Optimizing Costs and Performance

Serverless doesn’t mean costless. Follow these strategies to optimize your ARC serverless workflows.

Implement Caching

Use Redis or DynamoDB DAX for frequently accessed data:

// Example: Caching layer implementation
export class CachedOrderStore implements OrderStore {
  private cache: Redis;
  private store: DynamoDBOrderStore;
  private ttl = 300; // 5 minutes

  async findById(id: string): Promise<Order | null> {
    // Check cache first
    const cached = await this.cache.get(`order:${id}`);
    if (cached) {
      return JSON.parse(cached);
    }
    
    // Fetch from database
    const order = await this.store.findById(id);
    
    // Cache the result
    if (order) {
      await this.cache.setex(
        `order:${id}`,
        this.ttl,
        JSON.stringify(order)
      );
    }
    
    return order;
  }
}

Conclusion

Architecting ARC serverless workflows with Claude Code combines the structured approach of the ARC pattern with AI-assisted development. By using Claude Code’s understanding of serverless patterns, you can rapidly scaffold components, implement best practices, and optimize for cost and performance.

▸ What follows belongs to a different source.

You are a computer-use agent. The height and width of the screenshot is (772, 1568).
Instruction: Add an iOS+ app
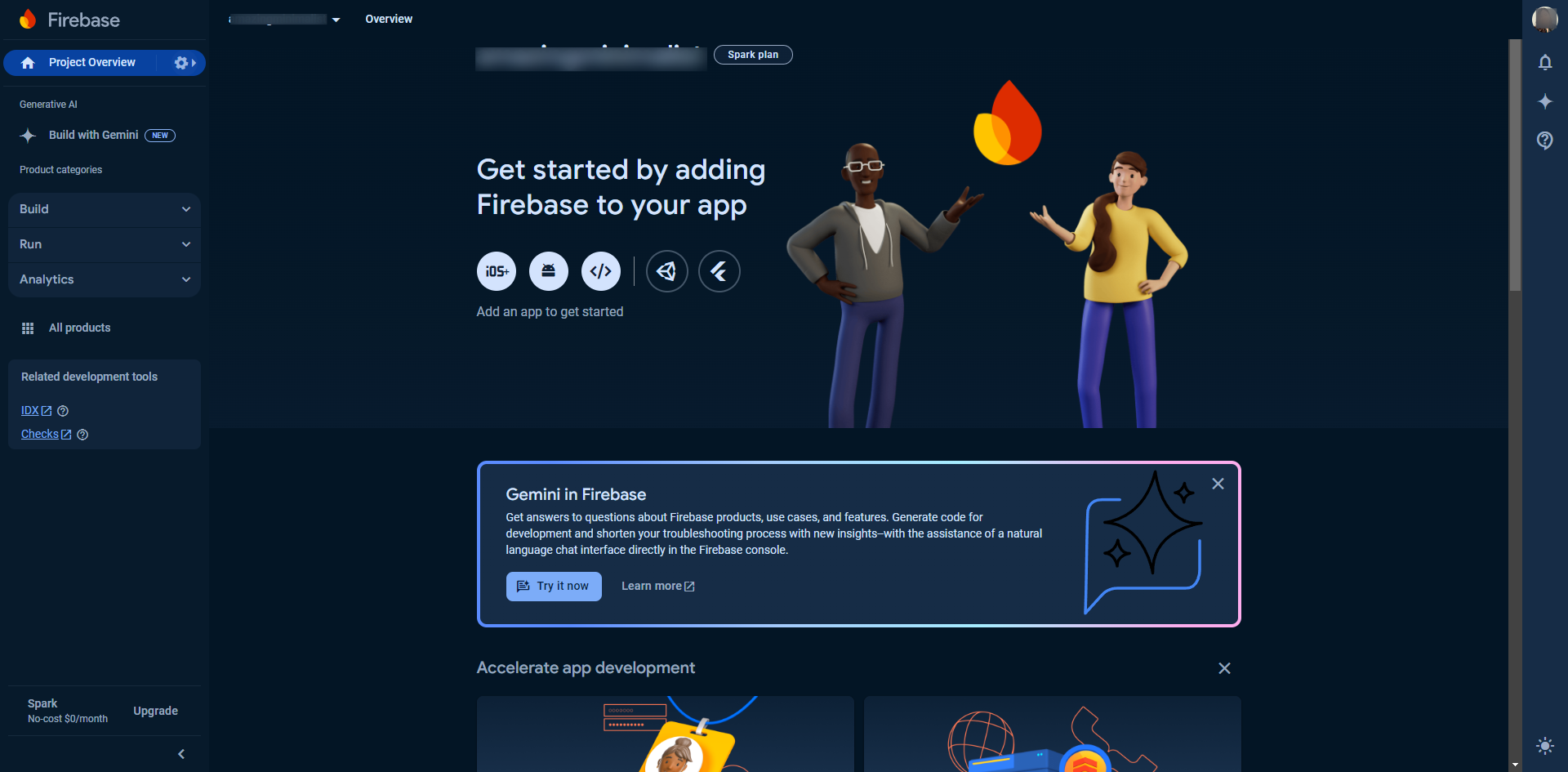tap(497, 271)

Key takeaways: define clear event triggers, implement idempotent processing, use structured logging, right-size your functions, and monitor costs continuously. With these practices and Claude Code as your development partner, you’ll build serverless workflows that are robust, scalable, and cost-effective.

Start by setting up your Claude Code environment with ARC-specific configurations, then iteratively build out your workflow components. The combination of structured architecture patterns and AI-assisted development will significantly accelerate your serverless journey.